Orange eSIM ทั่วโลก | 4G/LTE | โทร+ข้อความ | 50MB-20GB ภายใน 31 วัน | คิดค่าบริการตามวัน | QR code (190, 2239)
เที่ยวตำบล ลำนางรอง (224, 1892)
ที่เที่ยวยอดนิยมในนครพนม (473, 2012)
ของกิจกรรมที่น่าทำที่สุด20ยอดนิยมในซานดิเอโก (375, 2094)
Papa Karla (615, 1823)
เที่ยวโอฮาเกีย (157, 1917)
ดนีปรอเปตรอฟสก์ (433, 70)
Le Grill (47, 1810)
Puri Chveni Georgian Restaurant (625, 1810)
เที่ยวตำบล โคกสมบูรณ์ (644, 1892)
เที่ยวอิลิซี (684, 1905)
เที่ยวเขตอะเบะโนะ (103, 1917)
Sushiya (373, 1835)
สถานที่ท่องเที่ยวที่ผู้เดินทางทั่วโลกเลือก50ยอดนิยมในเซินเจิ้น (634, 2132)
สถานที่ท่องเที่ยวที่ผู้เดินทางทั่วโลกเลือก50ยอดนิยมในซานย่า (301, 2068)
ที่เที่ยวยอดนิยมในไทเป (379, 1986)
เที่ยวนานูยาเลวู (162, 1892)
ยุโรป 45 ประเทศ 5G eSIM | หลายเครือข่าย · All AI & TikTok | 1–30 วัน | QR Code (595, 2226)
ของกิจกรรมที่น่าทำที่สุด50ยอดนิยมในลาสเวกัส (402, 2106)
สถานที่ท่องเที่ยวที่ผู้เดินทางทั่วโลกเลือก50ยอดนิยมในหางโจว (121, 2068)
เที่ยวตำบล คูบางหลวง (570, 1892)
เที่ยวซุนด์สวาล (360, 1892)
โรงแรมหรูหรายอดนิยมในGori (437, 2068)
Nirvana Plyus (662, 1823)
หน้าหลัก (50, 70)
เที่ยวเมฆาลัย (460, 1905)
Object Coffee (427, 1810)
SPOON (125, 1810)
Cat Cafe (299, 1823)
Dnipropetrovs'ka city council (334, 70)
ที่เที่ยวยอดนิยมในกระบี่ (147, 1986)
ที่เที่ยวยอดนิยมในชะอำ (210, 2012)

··········

▶ What to produce: Go through the material and report each line that holds the string "จกรรมท".

▶ Solution below:
ของกิจกรรมที่น่าทำที่สุด20ยอดนิยมในซานดิเอโก (375, 2094)
ของกิจกรรมที่น่าทำที่สุด50ยอดนิยมในลาสเวกัส (402, 2106)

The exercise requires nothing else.